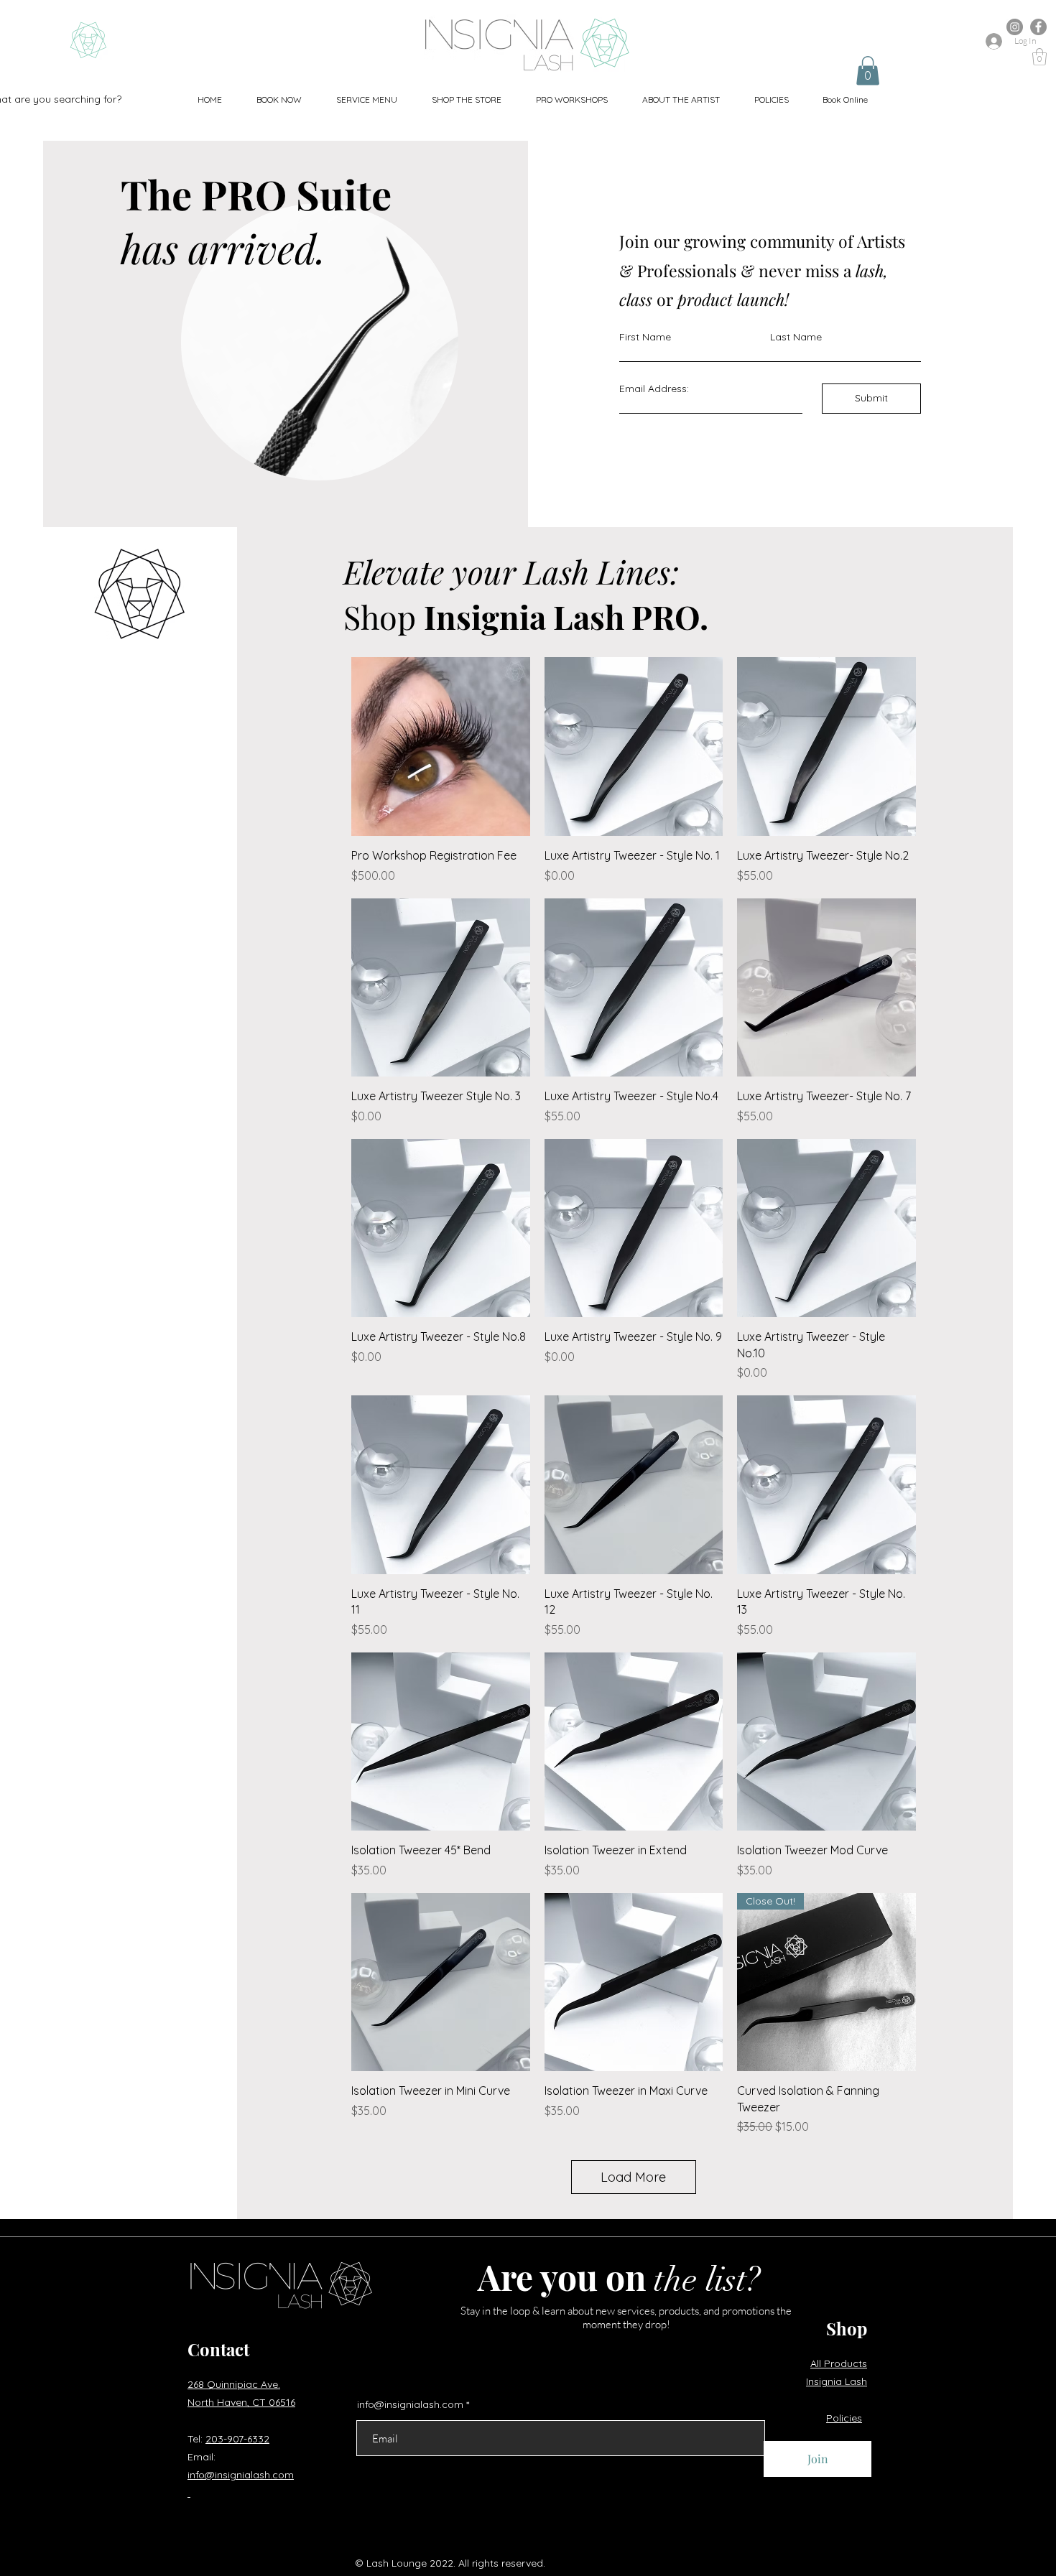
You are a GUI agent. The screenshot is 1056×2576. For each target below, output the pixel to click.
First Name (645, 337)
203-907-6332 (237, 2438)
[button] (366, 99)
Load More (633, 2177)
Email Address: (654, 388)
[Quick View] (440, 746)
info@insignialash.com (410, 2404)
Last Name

□ □ □ □

*Work required:*
Output nothing except an exact copy of the records above, with the images left out.

*Exercise result:*
You are a GUI agent. The screenshot is 1056×2576. For each target below, output the pixel to click.
First Name (645, 337)
203-907-6332 (237, 2438)
[button] (366, 99)
Load More (633, 2177)
Email Address: (654, 388)
[Quick View] (440, 746)
info@insignialash.com (410, 2404)
Last Name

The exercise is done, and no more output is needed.